A l’évidence, on le sait, tous les pays européens n’ont pas la même approche de la Russie – ni la même histoire avec l’empire russe, pour penser à la Pologne ou aux pays Baltes. Joe Biden, qui a besoin d’eux, des alliés sûrs en Europe, s’est bien gardé de les décourager lors du sommet de l’OTAN, comme en témoigne le communiqué final (la Russie y est citée 63 fois). Pour les affaires sérieuses ensuite, et pour traiter l’essentiel de ses intérêts, il s’envole à Genève – on ne saurait le lui reprocher. Mais là, il n’est pas question des intérêts de l’UE. Peut-être aussi parce que les Européens se sont conduits en parfaits vassaux en accueillant Joe Biden sur leur sol dans l’espoir de revenir au temps béni de la guerre froide avec « l’Amérique » comme protecteur et parapluie.

Même si l’objectif réel de Joe Biden était de revenir à une posture de « guerre froide » avec la Russie – hypothèse partagée par certains observateurs, les Européens ne sont plus au centre des préoccupations américaines.

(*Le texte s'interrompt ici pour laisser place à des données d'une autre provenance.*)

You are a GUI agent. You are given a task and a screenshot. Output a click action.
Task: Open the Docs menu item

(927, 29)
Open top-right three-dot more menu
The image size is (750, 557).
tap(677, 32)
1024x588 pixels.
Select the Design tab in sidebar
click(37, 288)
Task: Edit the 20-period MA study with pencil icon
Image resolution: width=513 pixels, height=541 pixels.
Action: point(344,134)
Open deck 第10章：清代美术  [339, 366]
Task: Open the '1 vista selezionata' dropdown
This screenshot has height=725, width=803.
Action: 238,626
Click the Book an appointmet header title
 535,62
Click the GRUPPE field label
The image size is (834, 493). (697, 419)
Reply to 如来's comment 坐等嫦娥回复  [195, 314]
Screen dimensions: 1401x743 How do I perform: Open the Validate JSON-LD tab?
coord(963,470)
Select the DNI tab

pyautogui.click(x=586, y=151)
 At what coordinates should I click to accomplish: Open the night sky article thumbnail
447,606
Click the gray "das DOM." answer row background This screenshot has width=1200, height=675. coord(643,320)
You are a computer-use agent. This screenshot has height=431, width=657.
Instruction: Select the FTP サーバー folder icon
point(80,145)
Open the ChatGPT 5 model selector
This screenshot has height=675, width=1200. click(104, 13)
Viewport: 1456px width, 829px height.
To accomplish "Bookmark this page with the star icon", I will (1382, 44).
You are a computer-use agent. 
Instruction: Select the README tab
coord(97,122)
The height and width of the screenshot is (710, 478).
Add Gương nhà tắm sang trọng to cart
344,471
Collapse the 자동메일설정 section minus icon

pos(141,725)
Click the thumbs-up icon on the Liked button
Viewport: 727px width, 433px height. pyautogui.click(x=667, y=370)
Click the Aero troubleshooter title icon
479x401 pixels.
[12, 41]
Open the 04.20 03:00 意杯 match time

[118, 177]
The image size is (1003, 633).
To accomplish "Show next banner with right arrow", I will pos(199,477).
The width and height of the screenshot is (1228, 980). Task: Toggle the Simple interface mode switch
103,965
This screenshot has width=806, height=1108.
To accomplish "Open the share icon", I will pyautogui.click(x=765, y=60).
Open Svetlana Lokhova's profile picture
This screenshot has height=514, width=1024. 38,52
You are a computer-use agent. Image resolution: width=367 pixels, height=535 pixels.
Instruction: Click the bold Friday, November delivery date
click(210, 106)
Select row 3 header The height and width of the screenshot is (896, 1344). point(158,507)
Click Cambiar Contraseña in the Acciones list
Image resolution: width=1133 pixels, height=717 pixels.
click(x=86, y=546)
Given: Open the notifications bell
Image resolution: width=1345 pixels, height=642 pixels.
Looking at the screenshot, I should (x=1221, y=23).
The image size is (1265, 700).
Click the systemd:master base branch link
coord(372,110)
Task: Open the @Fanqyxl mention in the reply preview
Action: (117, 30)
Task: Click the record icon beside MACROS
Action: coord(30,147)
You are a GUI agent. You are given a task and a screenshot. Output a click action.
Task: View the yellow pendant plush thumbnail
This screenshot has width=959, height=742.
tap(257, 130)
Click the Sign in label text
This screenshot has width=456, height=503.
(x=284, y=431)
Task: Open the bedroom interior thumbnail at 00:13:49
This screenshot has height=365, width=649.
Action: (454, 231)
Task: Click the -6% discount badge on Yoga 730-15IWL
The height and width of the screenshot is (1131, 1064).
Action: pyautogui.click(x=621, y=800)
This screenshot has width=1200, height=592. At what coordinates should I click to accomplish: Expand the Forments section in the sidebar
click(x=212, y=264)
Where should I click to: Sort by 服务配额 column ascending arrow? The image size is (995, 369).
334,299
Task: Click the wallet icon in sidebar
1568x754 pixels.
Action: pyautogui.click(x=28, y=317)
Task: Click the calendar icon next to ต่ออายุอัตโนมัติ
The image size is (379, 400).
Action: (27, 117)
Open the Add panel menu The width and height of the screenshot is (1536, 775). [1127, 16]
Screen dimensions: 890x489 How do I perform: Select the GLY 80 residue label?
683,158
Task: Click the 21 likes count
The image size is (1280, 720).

Et leurs intérêts économiques ? Parce que la Commission rappelle que la Russie est le cinquième partenaire commercial de l’UE. Et que « le potentiel de coopération UE-Russie est considérable ». Mais, souligne le site allemand German Foreign Policy (8), coopérer oui, mais à la condition que Moscou « adapte ses normes économiques aux souhaits de l’UE ». Et si les Russes suppriment « quantité d’irritants économiques tels que les barrières commerciales et les subventions non souhaitées par l’UE ». Et encore ? Le document de stratégie indique que les sanctions déjà imposées pourraient être étendues, mais que des sanctions entièrement nouvelles pourraient également être adoptées. La possibilité d'imposer des interdictions d'entrée aux citoyens russes et de geler leurs avoirs dans l'UE est explicitement mentionnée ; les ministres des affaires étrangères de l'UE ont adopté la loi nécessaire en décembre dernier, qui est calquée sur le "Magnitsky Act" américain et avec laquelle l'Union s'érige pratiquement en juge du monde. En outre, l'UE annonce qu'elle va développer une plus grande "résilience" ; par exemple, elle veut prendre des mesures plus décisives contre "la manipulation et l'interférence de l'information étrangère". La East Stratcom Task Force, un organe de l'UE financé à coups de millions d'euros, est explicitement citée. Elle prétend agir contre la "désinformation russe", mais diffuse en fait les positions de la Commission européenne et tente, entre autres, d'exclure les critiques de l'Union en tant que "fake news". Ce faisant, la East Stratcom Task Force tente explicitement d'exercer une influence au-delà de l'UE. Contrairement aux mesures russes correspondantes, cela n'est pas considéré comme une ingérence inadmissible ». 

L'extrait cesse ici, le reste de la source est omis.